Stunning and inventive, Lineweight takes players on a journey through their own innermost being. With its vibrant text and blissful background music, the “living book” narrative adventure from acclaimed developer Cipher Prime wastes no time in diving into the story from the get-go, making sure that you’re hooked right from the very beginning. There’s really only one word to describe it: beautiful.
Essentially, you play through five chapters that each focuses on a very specific human emotion as the overarching theme. Designed to evoke deep stirrings within you with every word, the game takes you on a deep dive through true-to-life stories via swiping up to reveal what happens next. You can always drag the screen back down to go back to the previous “event”, but it basically plays out like an endless scroll that you can easily breeze through in minutes. Of course, with the visually appealing abstract imagery and perfect typography, you really wouldn’t want to.
Now, I’m well aware that this game has already bagged a bunch of awards even before its official release, and it really is something entirely different from anything I’ve ever played before. To call it a game is a bit misleading, to be honest, as it’s more of an interactive experience or moveable art rather than an actual game.
The thing is, despite its oozing personality, flair, and pizzazz, the flashy text adventure just doesn’t seem to hit all the right notes.
Yes, the text is amazing and yes, the stories are very real and raw and poetic. The posh music also instantly makes you want to hang out, relax, and chill all of your worries away. But ultimately, each chapter is a short story that’s essentially an internal monologue from a protagonist that’s speaking in the first-person point of view. It’s that part in a novel where the main character goes through his or her own internal struggle, or a quiet soliloquy right after some big significant event. As a writer myself, I live for those moments in stories - but for this one, it just didn’t work for me.
For one thing, it’s probably a little bit jarring that all of this internal narration is being played out through a game. Granted that I already knew what to expect from this game - that it’s not exactly a game but a narrative app, in a sense - there was still a disconnect as I sat down and started “playing”.
The problem, in my opinion, is that the whole point of the experience is to make the player relate to the emotion being highlighted in each chapter, to make you feel like you’re going through the same thing. Projecting that emotion onto the player is the reason why the text is so beautiful, the sounds so timely, and the colours so psychologically on-point. But the problem is that despite all that, I was still very much aware that I was reading something happening to someone else, and that I’m just an observer along for the ride.
By making the player take control of the scrolling and the dots that you have to connect to move the story along, the game wants you to be involved and to feel like you’re the protagonist, almost like in a role-playing game. But the gap between me controlling the story and the text that I’m reading is the reason why the point just isn’t coming across.

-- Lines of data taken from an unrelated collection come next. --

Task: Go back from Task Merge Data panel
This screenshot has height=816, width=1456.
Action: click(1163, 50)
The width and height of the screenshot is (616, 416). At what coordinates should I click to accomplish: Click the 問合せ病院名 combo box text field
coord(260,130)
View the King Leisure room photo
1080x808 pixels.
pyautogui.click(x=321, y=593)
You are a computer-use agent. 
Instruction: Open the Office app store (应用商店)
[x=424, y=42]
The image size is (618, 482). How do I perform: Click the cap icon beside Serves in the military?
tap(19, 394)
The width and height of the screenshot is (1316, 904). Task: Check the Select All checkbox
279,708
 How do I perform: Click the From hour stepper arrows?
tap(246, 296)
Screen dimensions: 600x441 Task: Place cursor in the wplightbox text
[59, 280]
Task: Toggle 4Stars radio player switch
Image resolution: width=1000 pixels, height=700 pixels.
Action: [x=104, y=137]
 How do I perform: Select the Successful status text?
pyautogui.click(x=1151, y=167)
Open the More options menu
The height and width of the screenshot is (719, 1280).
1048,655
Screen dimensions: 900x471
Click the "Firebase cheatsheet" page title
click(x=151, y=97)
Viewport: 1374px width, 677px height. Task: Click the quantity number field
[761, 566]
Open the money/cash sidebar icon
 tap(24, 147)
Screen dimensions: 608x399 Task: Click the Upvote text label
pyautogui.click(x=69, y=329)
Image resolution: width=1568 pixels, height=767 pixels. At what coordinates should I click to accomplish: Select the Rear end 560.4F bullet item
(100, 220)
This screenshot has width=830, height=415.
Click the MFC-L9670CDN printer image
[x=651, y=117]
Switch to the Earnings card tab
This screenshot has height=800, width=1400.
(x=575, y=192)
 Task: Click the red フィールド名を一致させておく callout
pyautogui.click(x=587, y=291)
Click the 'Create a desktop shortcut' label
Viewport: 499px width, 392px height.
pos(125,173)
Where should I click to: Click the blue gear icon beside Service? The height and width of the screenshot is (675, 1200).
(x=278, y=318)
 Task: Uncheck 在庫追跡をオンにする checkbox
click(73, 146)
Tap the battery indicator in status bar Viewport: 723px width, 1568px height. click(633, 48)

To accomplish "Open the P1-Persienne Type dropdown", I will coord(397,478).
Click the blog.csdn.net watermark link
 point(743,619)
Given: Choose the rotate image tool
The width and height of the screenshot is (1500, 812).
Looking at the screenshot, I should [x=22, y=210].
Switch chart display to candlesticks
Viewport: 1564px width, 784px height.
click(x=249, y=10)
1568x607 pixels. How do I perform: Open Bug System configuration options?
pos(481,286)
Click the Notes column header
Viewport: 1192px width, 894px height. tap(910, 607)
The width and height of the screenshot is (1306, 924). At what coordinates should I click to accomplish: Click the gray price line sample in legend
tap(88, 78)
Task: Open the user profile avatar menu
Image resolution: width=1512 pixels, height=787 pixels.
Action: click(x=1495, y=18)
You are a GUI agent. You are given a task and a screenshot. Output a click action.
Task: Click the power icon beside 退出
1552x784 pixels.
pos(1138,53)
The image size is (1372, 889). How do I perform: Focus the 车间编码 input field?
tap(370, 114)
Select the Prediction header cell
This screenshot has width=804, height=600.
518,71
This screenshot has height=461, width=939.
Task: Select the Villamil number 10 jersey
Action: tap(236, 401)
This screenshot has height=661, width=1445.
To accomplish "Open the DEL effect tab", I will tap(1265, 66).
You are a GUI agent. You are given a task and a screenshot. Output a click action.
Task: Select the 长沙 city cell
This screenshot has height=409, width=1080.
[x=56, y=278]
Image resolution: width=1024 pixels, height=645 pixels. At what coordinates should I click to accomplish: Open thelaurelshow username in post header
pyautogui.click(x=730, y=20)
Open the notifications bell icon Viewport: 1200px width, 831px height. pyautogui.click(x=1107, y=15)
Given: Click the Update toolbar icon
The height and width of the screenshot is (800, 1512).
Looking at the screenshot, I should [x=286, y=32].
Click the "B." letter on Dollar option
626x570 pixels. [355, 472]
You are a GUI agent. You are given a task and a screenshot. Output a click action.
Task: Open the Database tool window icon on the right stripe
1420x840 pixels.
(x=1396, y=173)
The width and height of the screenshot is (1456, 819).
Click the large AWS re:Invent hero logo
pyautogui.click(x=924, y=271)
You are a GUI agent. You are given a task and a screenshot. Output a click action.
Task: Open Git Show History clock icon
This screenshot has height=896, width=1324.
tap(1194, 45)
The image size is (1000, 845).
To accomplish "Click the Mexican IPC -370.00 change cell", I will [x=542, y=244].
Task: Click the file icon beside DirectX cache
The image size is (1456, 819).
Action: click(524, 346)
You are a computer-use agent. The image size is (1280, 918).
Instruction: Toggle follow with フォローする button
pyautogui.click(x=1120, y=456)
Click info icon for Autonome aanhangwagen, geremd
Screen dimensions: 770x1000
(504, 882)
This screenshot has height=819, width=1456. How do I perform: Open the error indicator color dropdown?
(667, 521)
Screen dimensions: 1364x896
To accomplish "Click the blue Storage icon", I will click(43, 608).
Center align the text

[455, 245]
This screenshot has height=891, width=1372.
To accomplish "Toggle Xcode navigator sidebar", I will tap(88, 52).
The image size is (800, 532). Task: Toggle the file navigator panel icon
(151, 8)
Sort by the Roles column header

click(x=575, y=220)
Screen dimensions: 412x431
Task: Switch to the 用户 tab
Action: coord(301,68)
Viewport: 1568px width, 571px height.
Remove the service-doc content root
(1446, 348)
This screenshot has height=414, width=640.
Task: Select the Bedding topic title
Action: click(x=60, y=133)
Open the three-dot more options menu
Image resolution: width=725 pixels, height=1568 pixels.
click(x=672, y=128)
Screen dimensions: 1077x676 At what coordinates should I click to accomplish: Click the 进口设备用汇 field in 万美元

It probably would have made much more sense if the whole narrative was told in a second-person point of view, and I think this is the biggest issue. By using “you” instead of “I”, the whole evoking-emotions-in-you thing will make much more sense, and the player can successfully put themselves into the narrator’s shoes more effectively.
I wanted to love this game - I really, really did. I’ve always said in my reviews that I’m a huge narrative player, that the first thing I look for (and my main gauge for whether or not a game is any good) is the story. With Lineweight being an interactive story, me falling in love with it should have been automatic. But aside from the really cool typography (the graphic artists for this one really outdid themselves) and the relaxing background music, there really wasn’t much else for me to love.
You can finish the game in 30 minutes to an hour, but I did find myself going back a few times to certain screens in certain chapters, if only because all of the colours and texts were such eye candy. Other than that, I didn’t really feel like I needed to go back after I already went through all five chapters, which is a huge shame.